Screenshot grounding data
★ ★ ★

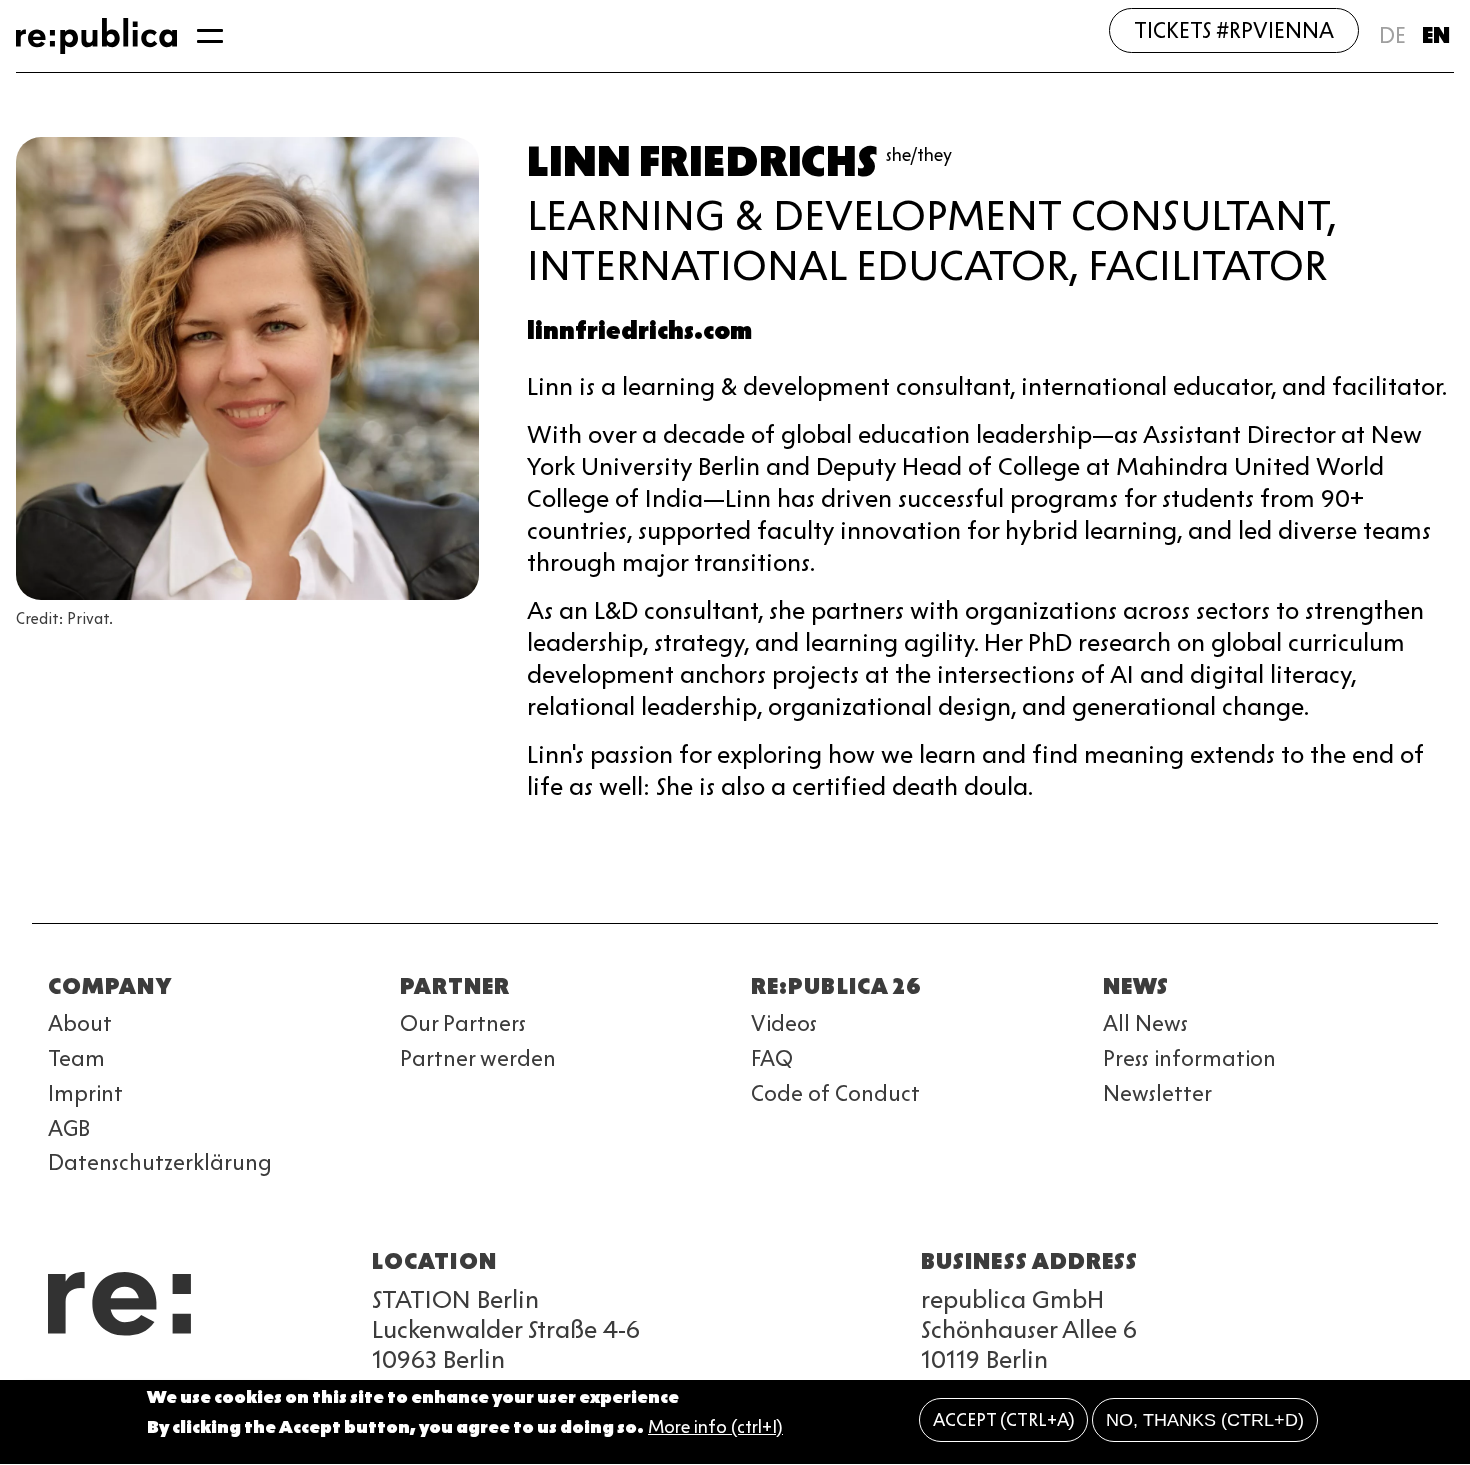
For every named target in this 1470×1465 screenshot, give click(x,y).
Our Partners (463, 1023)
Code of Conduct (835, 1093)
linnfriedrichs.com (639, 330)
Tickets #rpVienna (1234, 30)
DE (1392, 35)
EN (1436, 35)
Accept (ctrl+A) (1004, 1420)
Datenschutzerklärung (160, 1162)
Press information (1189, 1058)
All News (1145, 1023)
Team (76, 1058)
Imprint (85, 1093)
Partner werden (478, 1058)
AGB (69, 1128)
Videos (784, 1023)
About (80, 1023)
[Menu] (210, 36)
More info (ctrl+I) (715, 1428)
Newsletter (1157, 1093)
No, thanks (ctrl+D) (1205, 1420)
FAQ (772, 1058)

★ ★ ★

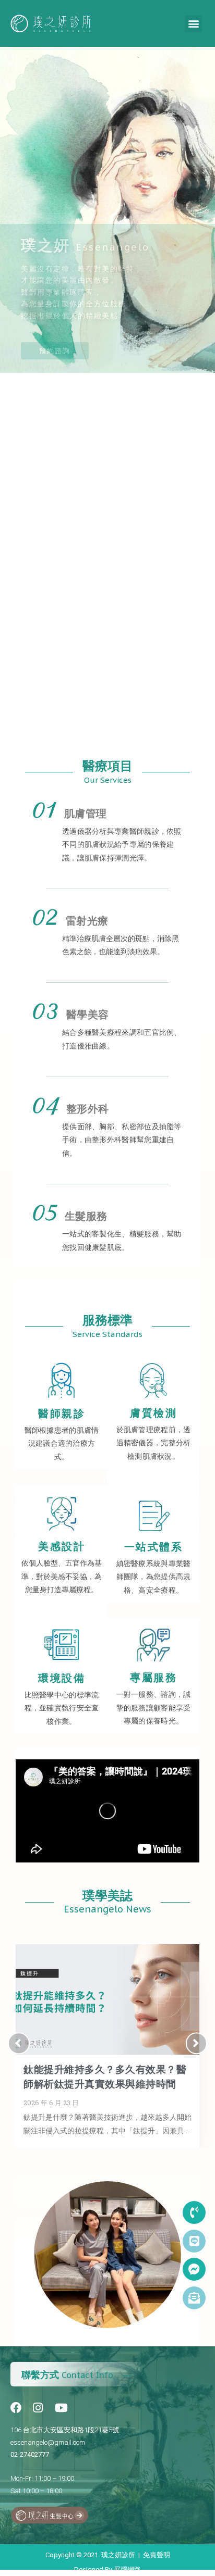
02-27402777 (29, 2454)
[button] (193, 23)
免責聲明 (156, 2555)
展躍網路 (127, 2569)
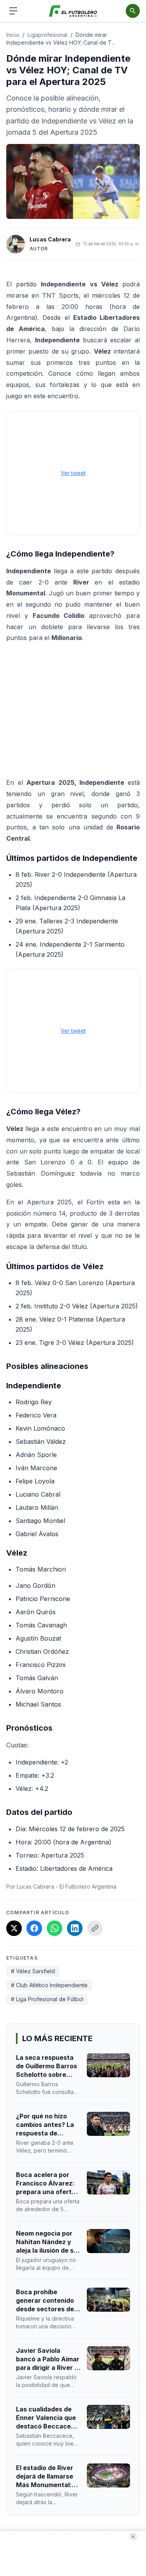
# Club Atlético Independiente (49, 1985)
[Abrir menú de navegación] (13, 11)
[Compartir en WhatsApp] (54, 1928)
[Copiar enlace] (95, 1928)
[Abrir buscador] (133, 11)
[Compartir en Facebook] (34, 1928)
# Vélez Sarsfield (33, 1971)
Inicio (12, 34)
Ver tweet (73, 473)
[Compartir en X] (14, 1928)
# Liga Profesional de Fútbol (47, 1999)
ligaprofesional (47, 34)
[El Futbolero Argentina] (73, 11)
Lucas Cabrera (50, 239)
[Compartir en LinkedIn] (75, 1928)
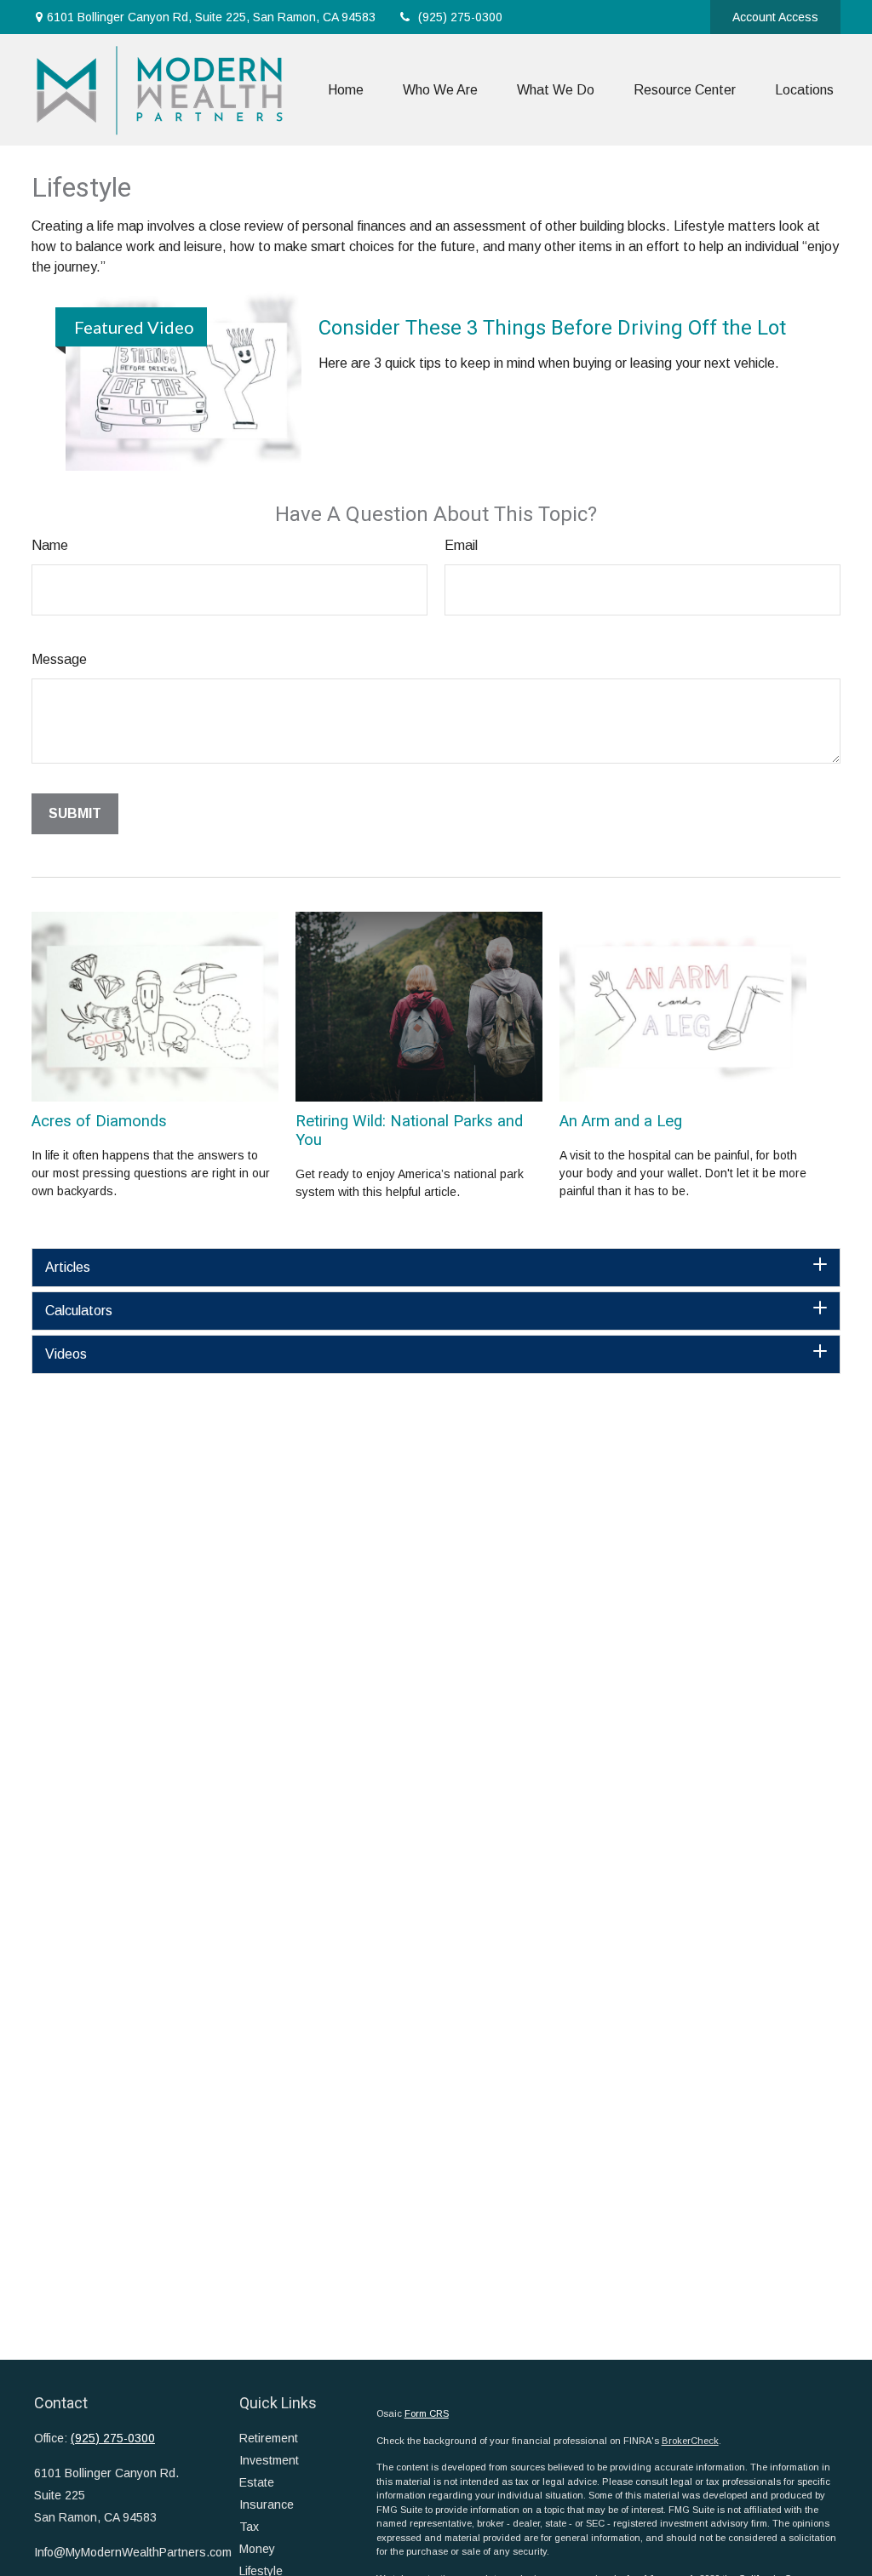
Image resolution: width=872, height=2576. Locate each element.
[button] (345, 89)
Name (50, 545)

★ ★ ★

**Problem details:**
Nothing except the lines from the one containing "免責聲明 (156, 2555)" through the one containing "Name (50, 545)" should appear in the answer, exactly as above and without pictures.

**Response below:**
免責聲明 (156, 2555)
展躍網路 (127, 2569)
# Club Atlético Independiente (49, 1985)
[Abrir menú de navegación] (13, 11)
[Compartir en WhatsApp] (54, 1928)
[Copiar enlace] (95, 1928)
[Abrir buscador] (133, 11)
[Compartir en Facebook] (34, 1928)
# Vélez Sarsfield (33, 1971)
Inicio (12, 34)
Ver tweet (73, 473)
[Compartir en X] (14, 1928)
# Liga Profesional de Fútbol (47, 1999)
ligaprofesional (47, 34)
[El Futbolero Argentina] (73, 11)
Lucas Cabrera (50, 239)
[Compartir en LinkedIn] (75, 1928)
Image resolution: width=872, height=2576. Locate each element.
[button] (345, 89)
Name (50, 545)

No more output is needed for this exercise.